The mediator helps the parties reach an agreement, but does not formally express an opinion in favor of one or another possible solution to the dispute.

During mediation, the parties are invited to open or resume a dialogue and avoid confrontation. Resolution of the dispute depends on the parties reaching agreement; if the parties fail to reach agreement, the mediator does not impose a solution.

Mediation is considered faster and, most often, cheaper than ordinary court proceedings. It avoids the confrontation between the parties which is inherent in judicial proceedings and allows the parties to maintain their professional or personal relationship beyond the dispute. Mediation also enables the parties to find creative solutions to their dispute which they could not obtain in court.

Mediation and Trusted Mediators are governed by the principles of Independence and Impartiality.

Independence

Cases where they may affect or raise suspicions that they are affecting the Ombudsman’s impartiality should be reported by the Ombudsman to the parties prior to taking office or continuing to exercise them. The obligation to disclose such circumstances applies throughout the mediation process.

Impartiality

In the context of mediation, the mediator must act consistently and impartially towards the parties and ensuring that they are served equally.

Frequently Asked Questions

Private law civil and commercial disputes, if the parties have the power to have the object of their dispute.

In Greece, an Accredited Mediator:

  • Set the rules of the process
  • Facilitates dialogue
  • Summarizes and confirms the main points of communication, so that both sides understand the same things
  • If necessary, keep notes with all the necessary information
  • It always repeats the points of the joint agreement, if any, before they are recorded by the Lawyers of the parties in an agreement.
  • Does not issue a decision. The settlement of the dispute is reached by agreement of the parties involved, to which they have reached a free trade agreement. The mediator’s contribution is the facilitation of this agreement.
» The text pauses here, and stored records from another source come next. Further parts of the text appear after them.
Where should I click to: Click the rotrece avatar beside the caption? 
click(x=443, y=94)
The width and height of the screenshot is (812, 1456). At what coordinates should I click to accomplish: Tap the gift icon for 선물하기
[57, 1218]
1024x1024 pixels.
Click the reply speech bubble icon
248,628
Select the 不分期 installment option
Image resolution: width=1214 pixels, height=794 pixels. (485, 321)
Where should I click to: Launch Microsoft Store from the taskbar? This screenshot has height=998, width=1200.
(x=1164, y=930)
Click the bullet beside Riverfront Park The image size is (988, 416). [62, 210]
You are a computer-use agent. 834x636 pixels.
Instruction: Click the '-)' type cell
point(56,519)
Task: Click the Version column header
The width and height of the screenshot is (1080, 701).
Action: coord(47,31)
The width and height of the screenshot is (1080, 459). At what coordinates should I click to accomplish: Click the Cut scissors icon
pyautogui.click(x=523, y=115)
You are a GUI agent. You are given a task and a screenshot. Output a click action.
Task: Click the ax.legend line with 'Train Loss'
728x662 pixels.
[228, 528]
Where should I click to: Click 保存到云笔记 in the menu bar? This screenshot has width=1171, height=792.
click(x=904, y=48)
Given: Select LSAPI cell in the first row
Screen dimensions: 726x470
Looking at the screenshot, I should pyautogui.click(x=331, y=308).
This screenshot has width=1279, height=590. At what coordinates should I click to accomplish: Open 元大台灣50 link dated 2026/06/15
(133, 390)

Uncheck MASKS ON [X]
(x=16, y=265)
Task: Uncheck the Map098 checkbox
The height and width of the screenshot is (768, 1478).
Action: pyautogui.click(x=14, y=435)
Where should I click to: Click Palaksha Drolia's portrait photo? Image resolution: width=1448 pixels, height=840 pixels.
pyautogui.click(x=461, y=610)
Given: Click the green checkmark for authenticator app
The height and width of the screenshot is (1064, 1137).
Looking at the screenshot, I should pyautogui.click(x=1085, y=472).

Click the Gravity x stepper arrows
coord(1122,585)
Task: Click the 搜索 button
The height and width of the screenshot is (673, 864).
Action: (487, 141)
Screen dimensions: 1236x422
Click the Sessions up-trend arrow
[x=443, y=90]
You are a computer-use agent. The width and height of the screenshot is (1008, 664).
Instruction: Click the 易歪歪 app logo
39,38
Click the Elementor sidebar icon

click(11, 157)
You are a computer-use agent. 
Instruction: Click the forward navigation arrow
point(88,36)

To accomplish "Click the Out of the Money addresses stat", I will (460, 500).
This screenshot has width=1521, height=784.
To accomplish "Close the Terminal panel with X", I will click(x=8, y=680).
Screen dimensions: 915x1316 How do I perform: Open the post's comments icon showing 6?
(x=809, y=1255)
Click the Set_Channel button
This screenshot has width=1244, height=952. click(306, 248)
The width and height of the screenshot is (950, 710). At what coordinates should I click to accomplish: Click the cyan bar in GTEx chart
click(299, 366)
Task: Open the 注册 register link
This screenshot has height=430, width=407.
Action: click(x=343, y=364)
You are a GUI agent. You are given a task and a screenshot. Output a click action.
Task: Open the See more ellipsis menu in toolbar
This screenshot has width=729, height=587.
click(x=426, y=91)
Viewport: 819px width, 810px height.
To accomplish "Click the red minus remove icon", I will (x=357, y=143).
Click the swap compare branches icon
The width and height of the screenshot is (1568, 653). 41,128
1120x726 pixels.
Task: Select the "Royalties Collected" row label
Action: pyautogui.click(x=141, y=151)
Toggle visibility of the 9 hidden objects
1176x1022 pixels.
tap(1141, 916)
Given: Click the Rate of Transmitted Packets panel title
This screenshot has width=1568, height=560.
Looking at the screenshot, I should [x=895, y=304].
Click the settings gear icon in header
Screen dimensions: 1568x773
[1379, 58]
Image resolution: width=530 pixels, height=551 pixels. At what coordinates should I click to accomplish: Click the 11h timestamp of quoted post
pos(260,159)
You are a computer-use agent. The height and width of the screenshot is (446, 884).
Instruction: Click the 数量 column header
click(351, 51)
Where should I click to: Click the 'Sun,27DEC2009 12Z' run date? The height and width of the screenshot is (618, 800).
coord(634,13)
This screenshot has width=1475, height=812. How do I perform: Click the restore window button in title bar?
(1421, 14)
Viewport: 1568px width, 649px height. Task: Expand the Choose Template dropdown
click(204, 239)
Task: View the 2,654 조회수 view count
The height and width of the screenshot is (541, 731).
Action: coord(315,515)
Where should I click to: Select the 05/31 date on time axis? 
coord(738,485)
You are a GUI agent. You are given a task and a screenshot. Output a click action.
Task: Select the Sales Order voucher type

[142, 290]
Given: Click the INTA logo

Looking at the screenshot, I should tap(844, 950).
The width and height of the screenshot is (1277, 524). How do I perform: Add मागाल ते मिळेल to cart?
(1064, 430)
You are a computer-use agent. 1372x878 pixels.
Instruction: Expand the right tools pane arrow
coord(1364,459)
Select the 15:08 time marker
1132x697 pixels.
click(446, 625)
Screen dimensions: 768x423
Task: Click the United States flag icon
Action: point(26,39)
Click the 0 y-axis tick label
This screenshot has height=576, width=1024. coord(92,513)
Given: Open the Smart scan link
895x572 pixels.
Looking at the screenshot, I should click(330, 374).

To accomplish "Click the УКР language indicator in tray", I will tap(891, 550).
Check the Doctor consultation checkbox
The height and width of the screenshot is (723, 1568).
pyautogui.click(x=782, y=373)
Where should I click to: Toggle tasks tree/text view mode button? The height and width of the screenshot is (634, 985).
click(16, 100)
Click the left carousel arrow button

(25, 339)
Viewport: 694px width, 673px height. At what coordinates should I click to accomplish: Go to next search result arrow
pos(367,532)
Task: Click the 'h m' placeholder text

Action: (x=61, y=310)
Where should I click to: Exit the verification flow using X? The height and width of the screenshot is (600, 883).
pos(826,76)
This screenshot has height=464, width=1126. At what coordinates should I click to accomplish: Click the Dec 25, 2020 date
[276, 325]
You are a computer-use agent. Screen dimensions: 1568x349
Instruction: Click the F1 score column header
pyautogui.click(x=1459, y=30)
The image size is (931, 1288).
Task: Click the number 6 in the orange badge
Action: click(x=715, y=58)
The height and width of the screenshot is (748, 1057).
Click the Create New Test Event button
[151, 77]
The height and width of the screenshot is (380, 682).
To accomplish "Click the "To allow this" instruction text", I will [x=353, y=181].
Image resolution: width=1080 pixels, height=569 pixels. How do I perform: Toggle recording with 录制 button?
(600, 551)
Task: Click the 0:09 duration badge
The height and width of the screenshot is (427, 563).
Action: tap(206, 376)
The presence of the attorney-at-law during the Mediation is mandatory under Greek law. But it is also very important for the smooth running of the process.

The legal representative of each party must have a very good understanding of the process.
He must inform his clients about the possibility of resolving their dispute through this new institution as well as prepare them for the process, providing his practical and legal advice during it.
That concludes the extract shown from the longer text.